Double Andreev reflections and double electron transmissions in a normal-superconductor-normal junction based on type-II Weyl semimetal

TL;DR

This paper investigates unique quantum transport phenomena in a type-II Weyl semimetal-based normal-superconductor-normal junction, revealing double Andreev reflections and transmissions, with potential experimental signatures in conductance behavior.

Contribution

It introduces the occurrence of double Andreev reflections and transmissions in a Weyl semimetal junction, a phenomenon not observed in normal metals or graphene.

Findings

Double Andreev reflections and transmissions occur simultaneously.

Conductance is insensitive to chemical potential.

Conductance increases with junction length.

Abstract

We study the quantum transport behavior of a normal-superconductor-normal junction based on type-II Weyl semimetal, which is arranged in the tilting direction of the Weyl semimetal.

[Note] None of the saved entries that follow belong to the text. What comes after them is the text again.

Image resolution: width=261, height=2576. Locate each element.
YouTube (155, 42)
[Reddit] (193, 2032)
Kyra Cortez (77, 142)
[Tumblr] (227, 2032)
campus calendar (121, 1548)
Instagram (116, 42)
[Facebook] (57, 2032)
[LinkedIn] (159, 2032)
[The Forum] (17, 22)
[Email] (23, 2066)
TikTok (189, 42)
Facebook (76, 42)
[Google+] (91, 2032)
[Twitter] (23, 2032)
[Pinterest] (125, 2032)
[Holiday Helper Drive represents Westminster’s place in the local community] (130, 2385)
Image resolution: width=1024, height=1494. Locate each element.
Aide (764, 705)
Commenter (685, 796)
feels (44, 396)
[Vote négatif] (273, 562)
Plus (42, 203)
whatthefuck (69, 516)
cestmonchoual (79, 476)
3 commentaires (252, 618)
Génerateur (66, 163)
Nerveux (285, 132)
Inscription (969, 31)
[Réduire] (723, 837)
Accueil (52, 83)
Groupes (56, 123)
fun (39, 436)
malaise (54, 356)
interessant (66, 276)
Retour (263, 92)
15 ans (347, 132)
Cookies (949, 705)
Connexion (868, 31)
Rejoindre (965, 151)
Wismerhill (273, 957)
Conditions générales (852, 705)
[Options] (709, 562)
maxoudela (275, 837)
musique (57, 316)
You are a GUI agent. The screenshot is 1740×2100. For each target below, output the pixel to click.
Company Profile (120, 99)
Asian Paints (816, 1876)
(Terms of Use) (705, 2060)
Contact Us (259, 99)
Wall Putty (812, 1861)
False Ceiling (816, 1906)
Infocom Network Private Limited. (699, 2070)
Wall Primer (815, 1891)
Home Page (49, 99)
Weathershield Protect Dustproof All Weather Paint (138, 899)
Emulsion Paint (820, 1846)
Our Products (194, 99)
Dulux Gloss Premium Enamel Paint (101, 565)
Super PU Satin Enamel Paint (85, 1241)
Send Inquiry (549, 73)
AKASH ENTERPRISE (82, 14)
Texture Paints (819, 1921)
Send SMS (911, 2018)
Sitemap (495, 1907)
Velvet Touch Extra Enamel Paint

We find that both the crossed Andreev reflection and normal reflection are forbidden, while there will be double Andreev reflections and double electron transmissions for the incident electron from the semimetal side. Andreev reflections and transmissions occur both in the retro and specular directions simultaneously, symmetric about the normal of the interface but with different amplitudes, depending on the angle and energy of incident electrons. These transport processes make the junction here quite different from that based on the normal metal or graphene. In addition, the differential conductance is studied for experimental signatures. We find that the conductance is almost unaffected by the chemical potential and it is enhanced with increasing junction length.